Thursday 18 October 2012

Continued Object Writing and NaNoWriMo

I’m pleased to say that I’ve managed to keep up my daily stints of ten-minute object writes. I haven’t missed a word offered by the website Object Writing since I joined, even though some words gave me no immediate inspiration, power adapter and ladder being two of those. However, I managed to come up with something in the end, and have included both in a small selection of writing below.

Ladder                     Bandwagon                    Bonus
Power Adapter         Bicycle                          The Relatives

As we come up to November I am seriously thinking about taking part in this year’s NaNoWriMo which describes itself as ‘a fun, seat-of-your-pants approach to novel writing’, and ‘an annual (November) novel writing project that brings together professional and amateur writers from all over the world with a goal of writing a 50,000 word novel by 11:59:59, November 30’. 

The NaNoWriMo organisers stress that the writing is more about output than quality, as the approach forces you to ‘lower your expectations, take risks, and write on the fly’. I think that might be good for me, as I have a tendency to let go of the flow as I become engrossed in researching some minor detail or editing a section endlessly only to end up chopping it out.
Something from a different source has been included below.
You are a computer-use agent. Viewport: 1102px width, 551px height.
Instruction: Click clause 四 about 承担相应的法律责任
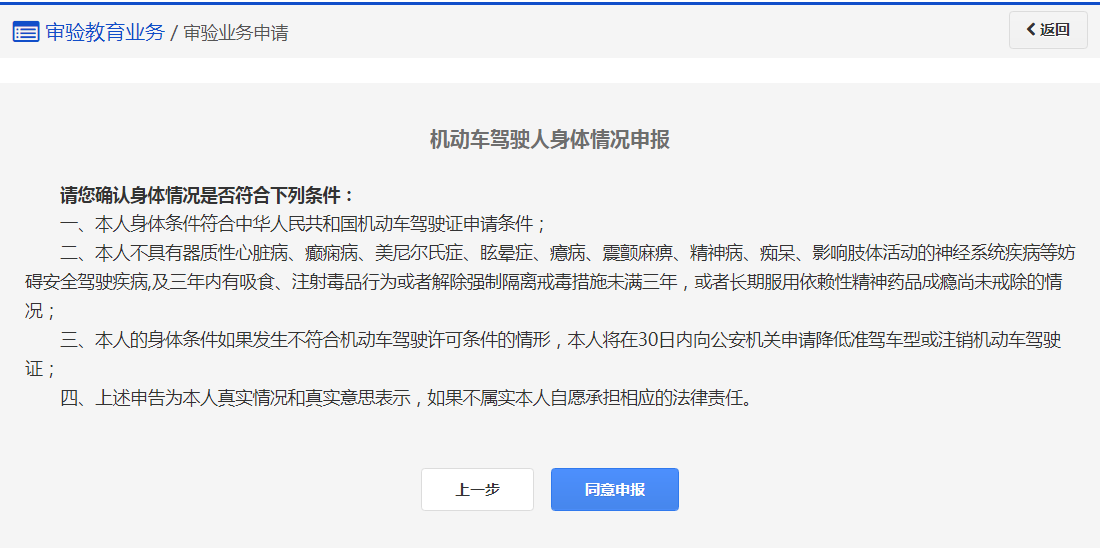pyautogui.click(x=405, y=398)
Forcing myself to write intensely, leaving research to a later date, getting on with the story and just creating could be a good thing. I have no fear of writing complete rubbish. I’m pretty much used to that!

I’m also looking forward to meeting up with local writers and sharing ‘laughably awful yet lengthy prose’ over a glass of something. Though being new to it all, I will have to gird my loins and brave the getting out and meeting people part. I’m hoping that the fact that I keep misreading the face book page ‘Cambridge Wrimos’ as ‘Cambridge Winos’ could foretell good times to come. Watch this space!




Bandwagon


Hop on the bandwagon, leave you own point of view on the step. You don’t need any baggage – the herd will tell you what to wear, who to vote for, when to laugh, how to love. See what’s trending, follow that. Savour the fifty shades of saccharine coated latest fads and never mind the sour underbelly or the rising stench of warmed-up bullshit.

Who cares if you sail blind for a thousand days through indifferent air? Who notices that it’s a bumpy ride, with your jellied spine continuously jostled and jolted by the whims of others? Just wallow in the forlorn knowledge that you are in with the in crowd. Your envy is the perfect shade of green and you can lay all individuality aside as you roll along with the circus parade.